Work request:
The records below are to be transcribed exactly from their first line to the line that has "Task: Open the merge method dropdown arrow", inclusive, with every picture omitted.

BEGIN Input data

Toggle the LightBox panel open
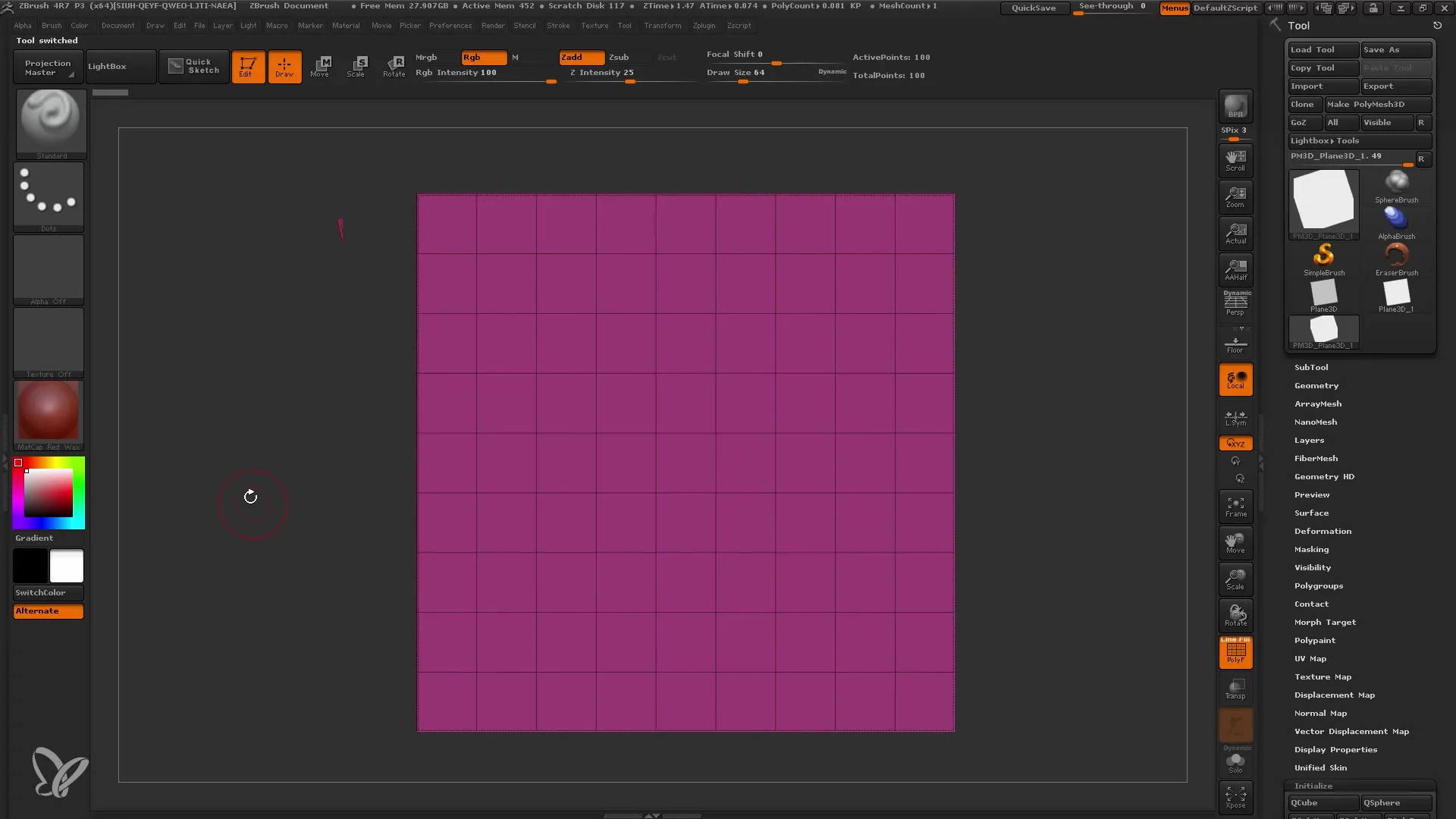The width and height of the screenshot is (1456, 819). coord(107,66)
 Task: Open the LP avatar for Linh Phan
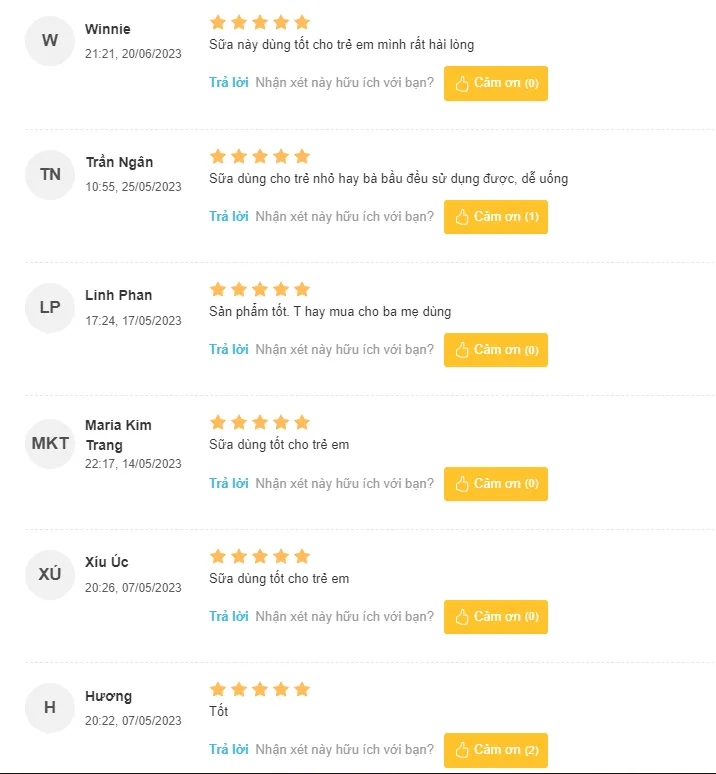[50, 308]
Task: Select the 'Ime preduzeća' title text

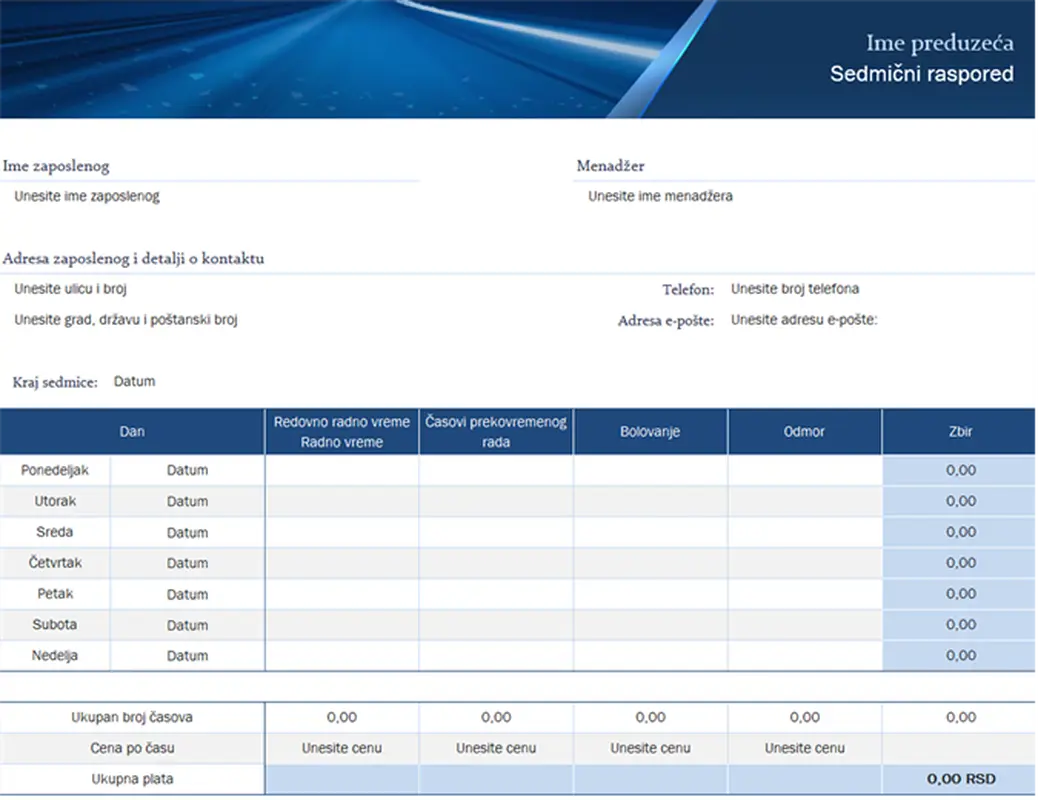Action: 939,43
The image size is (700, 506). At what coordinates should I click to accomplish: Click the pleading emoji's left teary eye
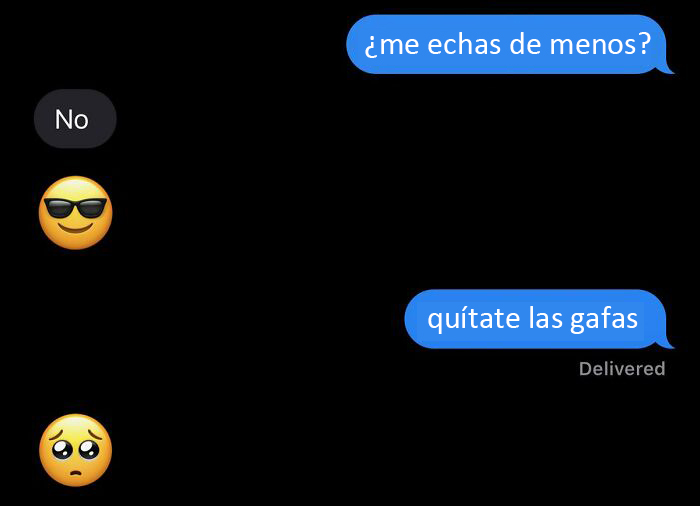[61, 449]
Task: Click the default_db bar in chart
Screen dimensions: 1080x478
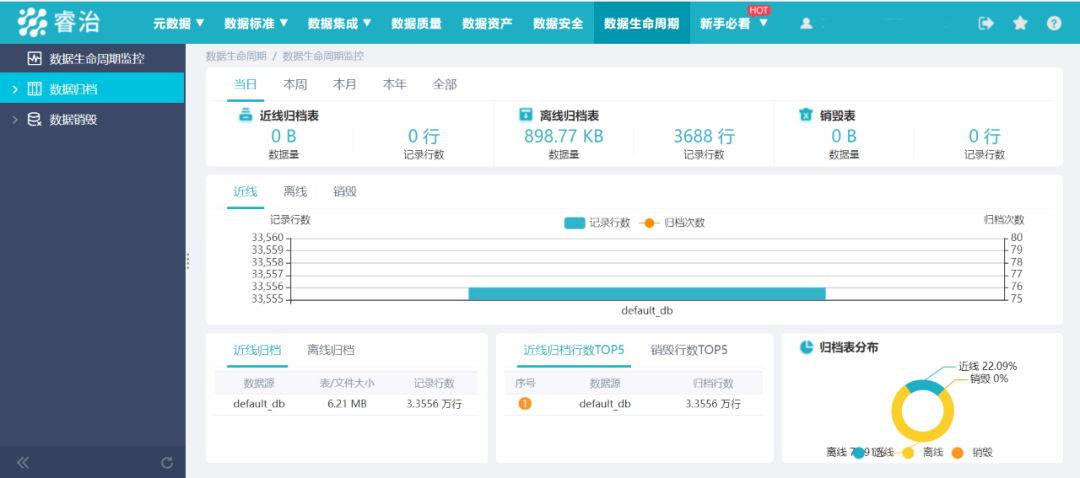Action: [x=647, y=292]
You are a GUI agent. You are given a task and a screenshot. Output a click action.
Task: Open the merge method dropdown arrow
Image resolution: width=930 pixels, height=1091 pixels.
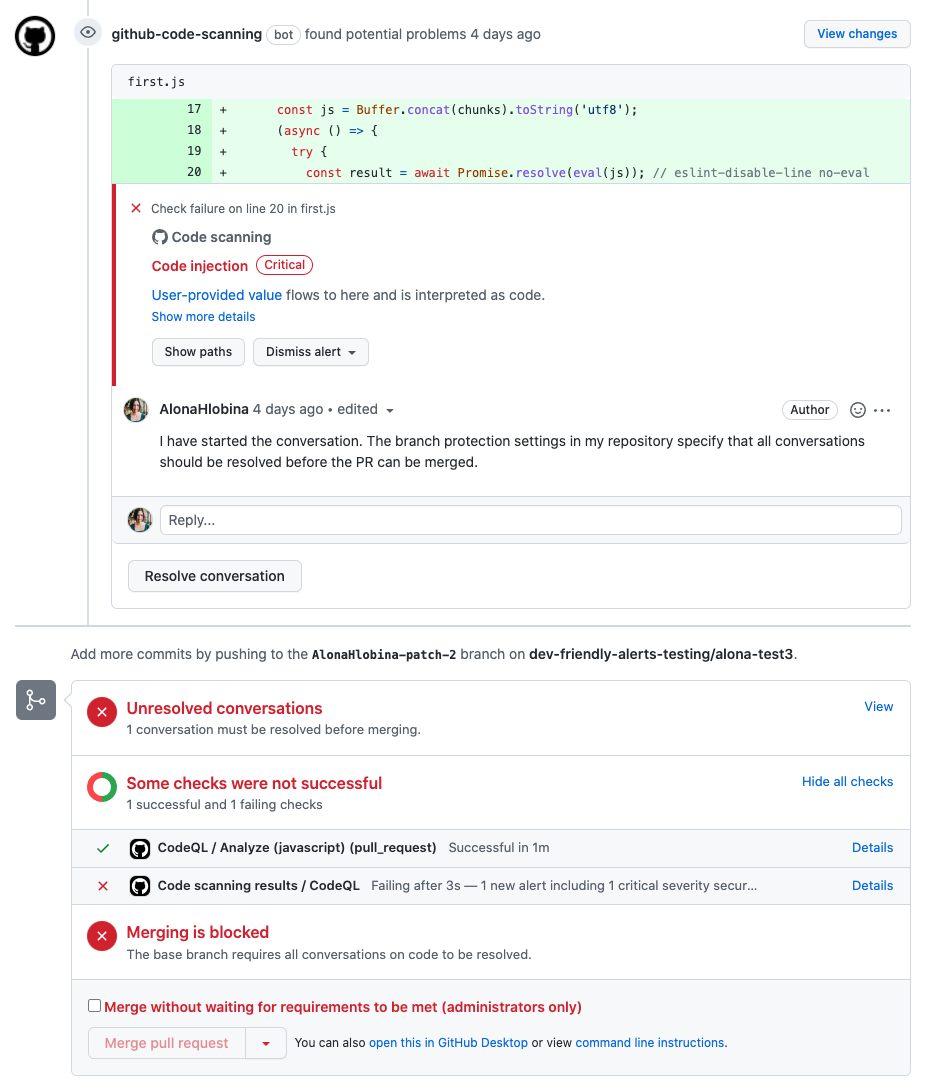(266, 1043)
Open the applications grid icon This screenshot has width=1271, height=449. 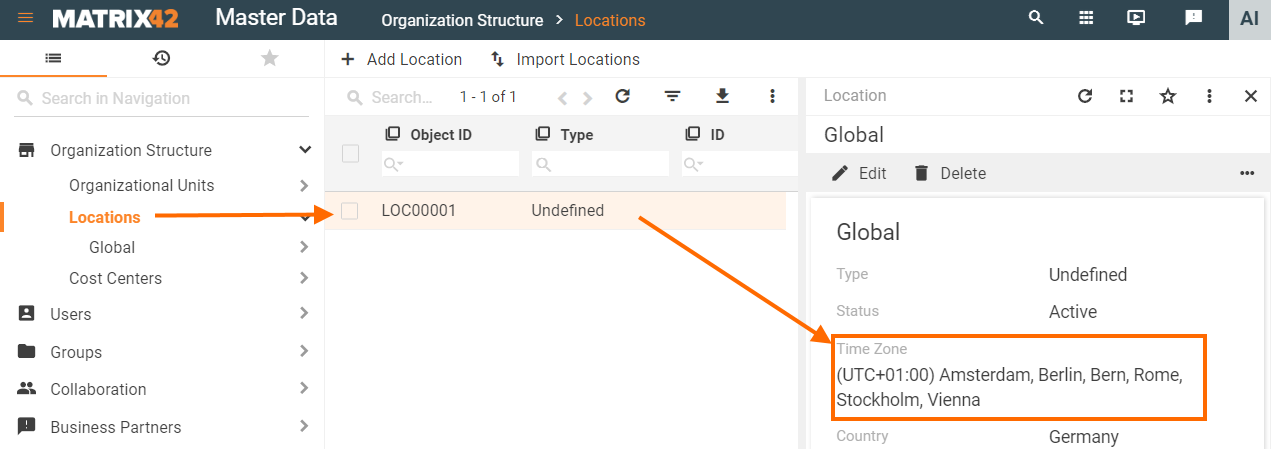pyautogui.click(x=1086, y=18)
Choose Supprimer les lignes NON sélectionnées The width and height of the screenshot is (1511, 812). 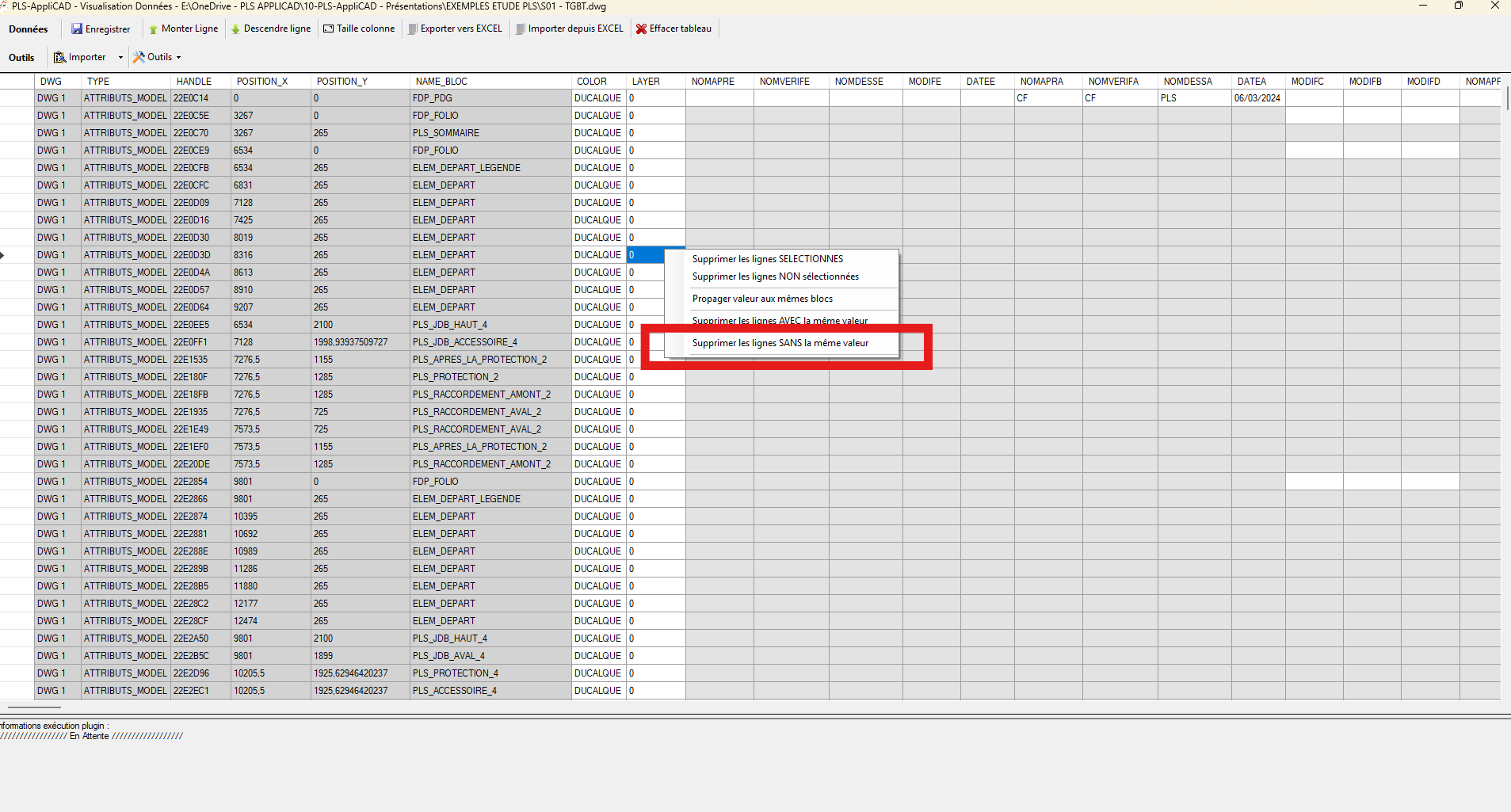[x=775, y=276]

END Input data

Written solution:
Toggle the LightBox panel open
The width and height of the screenshot is (1456, 819). coord(107,66)
 Task: Open the LP avatar for Linh Phan
[50, 308]
Task: Select the 'Ime preduzeća' title text

Action: 939,43
The image size is (700, 506). At what coordinates should I click to accomplish: Click the pleading emoji's left teary eye
[61, 449]
Task: Click the default_db bar in chart
Screen dimensions: 1080x478
Action: [x=647, y=292]
You are a GUI agent. You are given a task and a screenshot. Output a click action.
Task: Open the merge method dropdown arrow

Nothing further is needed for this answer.